If amplitude of oscillation is large, then sinθ ≠ θ and condition for SHM is not fulfilled. Therefore, now motion of pendulum is though oscillatory but not simple harmonic.

**Q. 22.** Is the motion of a simple pendulum a linear SHM or an angular SHM?
**Ans.** Truely speaking, the motion of a simple pendulum is angular SHM, provided that its angular amplitude θ is small enough.

**Q. 23.** For an oscillating simple pendulum, is the tension in the string constant throughout the oscillation? If not, when is it (a) minimum, and (b) maximum?
**Ans.** The tension in the string of an oscillating simple pendulum is different at different points of its oscillation. The tension in string is:

(a) minimum at the extreme positions during the oscillations, and

(b) maximum at the mean position.

**Q. 24.** Is the damping force constant for an oscillating system oscillating freely?
**Ans.** No, the damping force will not be constant. It is because the damping force is dependent on the velocity of oscillating system. For higher velocity, damping force is more but for smaller velocity, damping force is less.

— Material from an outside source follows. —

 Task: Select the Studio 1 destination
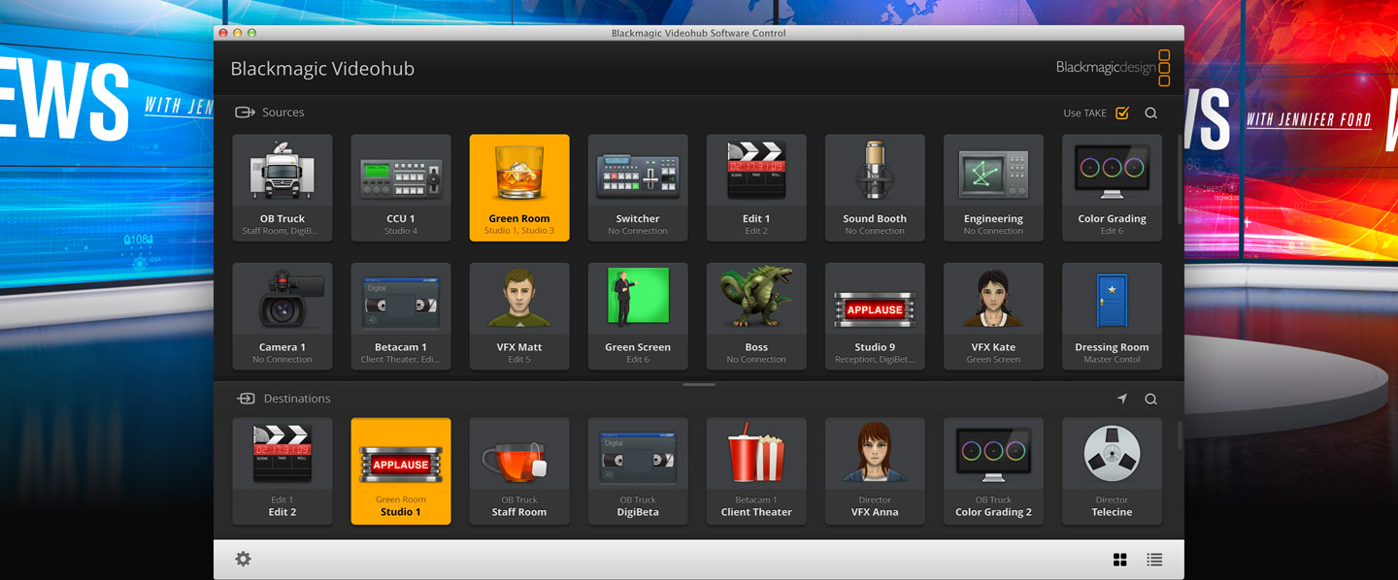(x=401, y=470)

**Q. 25.** In forced oscillations of an object, under what condition is the amplitude of oscillation maximum? Under what condition is energy of oscillator maximum?
**Ans.** In forced oscillations, the amplitude of oscillation as well as energy of oscillator will be maximum when frequency of external periodic force becomes exactly same as the natural frequency of the given oscillating object.

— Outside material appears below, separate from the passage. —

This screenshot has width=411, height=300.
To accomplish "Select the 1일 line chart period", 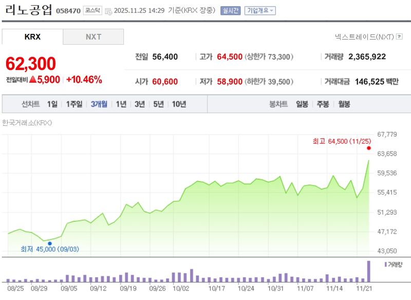I will tap(52, 104).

**Q. 26.** Sometimes, a bus begins to make a loud rattling sound at a certain speed on the road. Why?
**Ans.** The bus will start making a loud rattling sound when frequency of oscillations of the structure of the bus exactly matches the frequency of the engine of the bus.

**Q. 27.** What is the distance moved by a particle executing SHM of amplitude A in one complete cycle? What is the net displacement?
**Ans.** For a particle executing SHM, total distance covered in one complete cycle is 4A, where
A = amplitude of SHM.

The net displacement of a particle executing SHM is zero in one complete cycle.

**Q. 28.** What will be the change in time period of a spring pendulum when taken to the Moon?
**Ans.** There will be no change in time period of a spring pendulum when taken to the Moon because the time period does not depend on the value of acceleration due to gravity.

**Q. 29.** What would happen to the motion of an oscillating particle if the sign of the force term in force law F = -ky is changed?
**Ans.** When the sign of force F is changed, the expression for force becomes F = ky. Now, this equation does not represent a harmonic oscillation. It is because now with increase in value of displacement *y*, value of force F and hence acceleration a goes on increasing. Thus, the motion will become a linearly accelerated motion along a given direction.

**Q. 30.** Why is a restoring force must for an object to execute simple harmonic motion?
**Ans.** Presence of a restoring force is a must for an object to execute simple harmonic motion. When the object is at the extreme position during its oscillation, its velocity is zero, i.e., the object is momentarily at rest. If there is no restoring force, then object will remain in its rest position there and will have no tendency to return to its mean position. Due to this reason, a restoring force is a must.